Sie präparieren sich mit dem Kauf des teuren Equipments für die flüchtigen Momente der Wunder? 

Genau. Und das ist doch eigentlich sehr schön, wenn wir uns auf Momente vorbereiten, ohne es in der Hand zu haben, dass sie sich auch tatsächlich ereignen. Wenn wir ein Fussballspiel anschauen, tun wir uns manchmal auch quälendes Ballgeschiebe an in der Hoffnung, dass irgendwann ein Spieler einen Geistesblitz hat und doch noch ein Tor schiesst, das in Erinnerung bleibt.

Eine Verhaltensänderung gelingt nur durch Einsicht und kann nicht verordnet werden.

Allerdinges nützt die beste Vorbereitung nichts, wenn eine Gewitterfront die Bergtour verhindert.

Ja. Und auch diese Erfahrung kann wertvoll sein: die Erkenntnis, dass ich nicht alles planen kann. Manchmal muss ich zu Hause bleiben oder mitten im Aufstieg umkehren.

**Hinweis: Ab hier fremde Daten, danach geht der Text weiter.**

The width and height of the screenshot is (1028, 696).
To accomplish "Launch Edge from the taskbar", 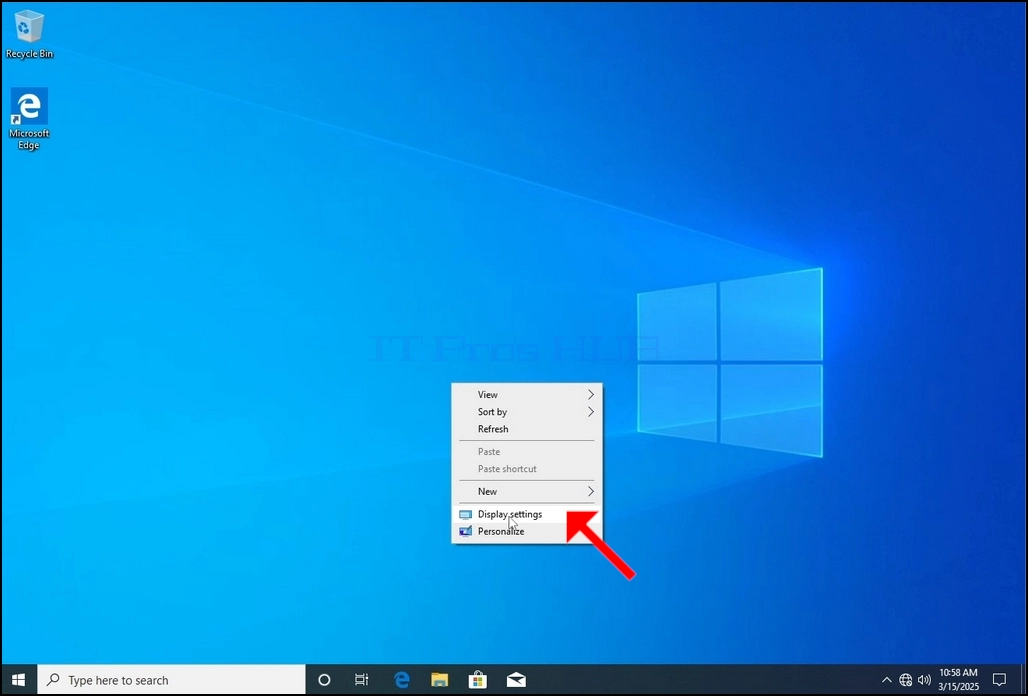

Spielt es für Sie eine Rolle, ob jemand mit dem Auto in die Berge fährt, um die Natur zu geniessen?

Ich will nicht moralisieren. Vielleicht ändern die Leute ihr Verhalten, wenn sie die Schönheit der Natur erkennen und die Schäden sehen, die wir angerichtet haben. Die radikale Klimabewegung musste erkennen, dass zu viel Druck zu einer Trotzreaktion, zum Stillstand führt. Als Kirche sollten wir nicht den gleichen Fehler machen.

Drängt die Zeit nicht? Im Alten Testament wird Jeremia von Gott beauftragt, einen Tonkrug zu zerschmettern (Jer 19), und warnt vor dem Untergang. Die prophetische Tradition gehört doch zur Kirche?

Natürlich sollen die Klage und die Wut über die Zerstörung der Natur und die Unfähigkeit der Menschen, endlich einen Umgang mit der Umwelt zu finden, der nicht auf Raubbau basiert, auch Platz haben. Doch eine Verhaltensänderung gelingt nur durch Einsicht und kann nicht verordnet werden.

Nach einem spirituellen Erlebnis bleibt das Auto vor der nächsten Bergwanderung in der Garage?

Womöglich muss ich gar nicht mehr in die Berge fahren, weil mir der nahe Wald reicht. Ohne Verzicht geht es nicht. Ich bin überzeugt, dass Leute eher dazu bereit sind, wenn sie sich nicht als fremd erleben, sondern sich der Natur zugehörig fühlen.